5-year-old boy and his 2-year-old brother crash their mom’s car

(CNN) The 2 young brothers in Putnam Region, West Virginia, were never trained how to drive. Not intentionally, a minimum of.

However the boys, ages 5 and two, had played their share associated with driving video games. They’d been viewing their mom drive. And they understood she kept an extra set of tips under the floor mat of the girl 2005 Ford Focus.
So when the brothers desired to visit the animals on their grandfather’s plantation about 7 miles away, these people hatched a plan to trek more than on their own. While their mom believed they were playing in the front yard, the girl sons were actually taking a joyride down a winding road.

It took the team effort for the brothers to complete the kind of rebellious stunt that is generally attempted by kids at least ten years their senior. The older child was able to stretch to reach the braking system and gas pedals, while their 2-year-old brother helped steer.

Without other cars on the road, they were incredibly able to make it 3 miles from your own home. And they weren’t lost on a few random street: The brothers understood exactly where their grandfather’s house had been and were almost halfway for their destination before their trip found an abrupt end, Putnam Region Sheriff Steve Deweese said.
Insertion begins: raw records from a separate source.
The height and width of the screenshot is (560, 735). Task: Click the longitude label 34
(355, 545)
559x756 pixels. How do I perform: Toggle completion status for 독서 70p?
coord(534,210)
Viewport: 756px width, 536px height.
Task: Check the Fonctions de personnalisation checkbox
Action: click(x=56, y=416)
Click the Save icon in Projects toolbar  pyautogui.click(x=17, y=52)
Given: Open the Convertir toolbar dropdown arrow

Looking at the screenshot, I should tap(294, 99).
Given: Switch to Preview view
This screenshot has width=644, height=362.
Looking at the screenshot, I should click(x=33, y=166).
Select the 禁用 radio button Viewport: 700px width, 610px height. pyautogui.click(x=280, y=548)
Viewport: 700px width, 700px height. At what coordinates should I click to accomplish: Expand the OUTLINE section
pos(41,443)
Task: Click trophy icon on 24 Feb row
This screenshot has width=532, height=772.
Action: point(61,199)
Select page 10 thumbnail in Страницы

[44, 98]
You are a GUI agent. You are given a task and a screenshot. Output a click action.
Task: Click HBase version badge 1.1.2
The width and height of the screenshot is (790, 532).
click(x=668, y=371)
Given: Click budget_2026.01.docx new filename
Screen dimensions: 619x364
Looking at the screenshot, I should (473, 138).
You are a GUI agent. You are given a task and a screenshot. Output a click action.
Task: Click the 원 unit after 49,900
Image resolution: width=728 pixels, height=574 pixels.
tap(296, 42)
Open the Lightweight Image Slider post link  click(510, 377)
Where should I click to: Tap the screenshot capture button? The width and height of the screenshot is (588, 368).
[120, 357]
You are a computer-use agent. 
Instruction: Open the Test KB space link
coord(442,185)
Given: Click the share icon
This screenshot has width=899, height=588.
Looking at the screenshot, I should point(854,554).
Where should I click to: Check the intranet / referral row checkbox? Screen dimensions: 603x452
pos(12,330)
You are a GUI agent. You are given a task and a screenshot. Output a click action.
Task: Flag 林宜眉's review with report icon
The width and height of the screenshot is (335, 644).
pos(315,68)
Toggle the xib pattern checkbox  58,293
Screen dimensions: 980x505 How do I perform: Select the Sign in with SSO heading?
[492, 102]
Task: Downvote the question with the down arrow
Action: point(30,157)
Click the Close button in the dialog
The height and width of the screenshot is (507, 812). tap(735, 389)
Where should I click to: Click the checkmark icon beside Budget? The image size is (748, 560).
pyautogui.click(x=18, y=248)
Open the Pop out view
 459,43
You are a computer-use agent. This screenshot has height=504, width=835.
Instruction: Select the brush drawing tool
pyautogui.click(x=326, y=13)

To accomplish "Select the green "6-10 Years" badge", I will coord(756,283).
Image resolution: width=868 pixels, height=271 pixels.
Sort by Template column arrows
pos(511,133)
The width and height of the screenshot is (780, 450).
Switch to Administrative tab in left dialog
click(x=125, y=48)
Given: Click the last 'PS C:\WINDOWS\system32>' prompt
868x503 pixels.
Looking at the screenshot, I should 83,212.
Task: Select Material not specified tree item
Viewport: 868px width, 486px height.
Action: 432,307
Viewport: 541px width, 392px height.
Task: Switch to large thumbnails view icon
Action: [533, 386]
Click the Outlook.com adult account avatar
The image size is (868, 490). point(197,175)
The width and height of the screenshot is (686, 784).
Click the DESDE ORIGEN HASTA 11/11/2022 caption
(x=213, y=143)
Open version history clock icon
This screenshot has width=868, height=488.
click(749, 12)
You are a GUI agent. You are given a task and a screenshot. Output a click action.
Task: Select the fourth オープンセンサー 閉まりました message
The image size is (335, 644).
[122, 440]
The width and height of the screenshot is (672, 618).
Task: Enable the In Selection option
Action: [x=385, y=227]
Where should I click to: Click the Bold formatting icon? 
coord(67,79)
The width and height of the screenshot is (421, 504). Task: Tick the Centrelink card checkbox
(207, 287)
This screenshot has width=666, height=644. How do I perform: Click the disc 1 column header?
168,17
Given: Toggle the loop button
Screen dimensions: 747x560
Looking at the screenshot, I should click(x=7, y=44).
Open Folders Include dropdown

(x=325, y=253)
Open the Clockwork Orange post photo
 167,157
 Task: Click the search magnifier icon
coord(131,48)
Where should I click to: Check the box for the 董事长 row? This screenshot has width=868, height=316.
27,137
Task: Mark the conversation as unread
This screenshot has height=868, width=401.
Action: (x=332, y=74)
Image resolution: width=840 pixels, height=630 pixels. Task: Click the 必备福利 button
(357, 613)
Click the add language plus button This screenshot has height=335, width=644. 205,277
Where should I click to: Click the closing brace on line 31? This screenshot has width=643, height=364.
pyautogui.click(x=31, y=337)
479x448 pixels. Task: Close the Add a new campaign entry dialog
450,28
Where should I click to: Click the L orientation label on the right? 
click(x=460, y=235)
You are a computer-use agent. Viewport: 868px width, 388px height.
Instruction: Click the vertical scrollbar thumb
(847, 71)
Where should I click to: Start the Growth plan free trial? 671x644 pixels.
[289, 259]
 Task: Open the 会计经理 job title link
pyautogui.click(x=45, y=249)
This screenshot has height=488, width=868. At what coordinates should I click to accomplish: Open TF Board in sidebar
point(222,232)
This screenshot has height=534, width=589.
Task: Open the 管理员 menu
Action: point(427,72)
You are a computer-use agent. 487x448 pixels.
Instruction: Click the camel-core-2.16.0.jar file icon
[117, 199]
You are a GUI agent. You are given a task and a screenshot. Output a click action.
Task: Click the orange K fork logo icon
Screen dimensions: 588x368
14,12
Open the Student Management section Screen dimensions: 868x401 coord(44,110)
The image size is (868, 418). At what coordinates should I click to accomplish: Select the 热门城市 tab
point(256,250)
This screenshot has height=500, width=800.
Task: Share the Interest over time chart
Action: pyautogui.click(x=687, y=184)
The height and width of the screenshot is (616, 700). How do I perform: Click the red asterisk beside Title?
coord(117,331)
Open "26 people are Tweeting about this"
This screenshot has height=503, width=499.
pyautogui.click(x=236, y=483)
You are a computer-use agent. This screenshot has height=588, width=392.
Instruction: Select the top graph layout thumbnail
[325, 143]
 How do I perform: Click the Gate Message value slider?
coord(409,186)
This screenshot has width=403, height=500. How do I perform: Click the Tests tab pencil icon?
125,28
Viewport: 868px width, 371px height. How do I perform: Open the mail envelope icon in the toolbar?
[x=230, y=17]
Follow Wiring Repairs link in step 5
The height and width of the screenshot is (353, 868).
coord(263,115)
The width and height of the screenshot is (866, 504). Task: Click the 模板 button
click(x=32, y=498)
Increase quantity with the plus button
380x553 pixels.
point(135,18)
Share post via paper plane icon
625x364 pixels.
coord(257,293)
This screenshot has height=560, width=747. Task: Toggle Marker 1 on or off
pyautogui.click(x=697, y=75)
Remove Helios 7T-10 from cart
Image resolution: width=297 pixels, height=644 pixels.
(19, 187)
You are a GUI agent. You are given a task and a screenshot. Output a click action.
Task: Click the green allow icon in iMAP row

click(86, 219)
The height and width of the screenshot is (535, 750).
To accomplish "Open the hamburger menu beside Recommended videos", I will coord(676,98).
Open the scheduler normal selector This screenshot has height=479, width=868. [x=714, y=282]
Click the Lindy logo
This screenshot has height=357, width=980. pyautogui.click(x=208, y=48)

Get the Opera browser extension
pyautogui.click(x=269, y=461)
The children navigated the twists in the street, an intersection and a right switch before running off the roadway plus into an embankment.
Both boys, who were delivered to a hospital as a precaution, had been left unscathed. The Ford Focus, however, took a hit to some paneling as well as the front wheel on its right-hand side.
The particular brothers crashed in a residential region, where nearby homeowners saw the particular accident and called police.

Deweese said his office continues to be working with Child Protective Services to determine why the mother was unaware of the particular familial carjacking.
“There’s a gap there that will we’re trying to fill in to see just how long the children were actually unattended, inch Deweese said.
When one of Deweese’s deputies reached the scene, the boys understood their way back and were able to let him know exactly how to take them home.
Deweese said mom was surprised when her kids showed up with the deputy at the girl front door. She hadn’t noticed that they will — or her car — were missing.
“I’m so glad that the children didn’t get seriously injured, plus hopefully the mother will do her parent duties and watch her children, inch Deweese said.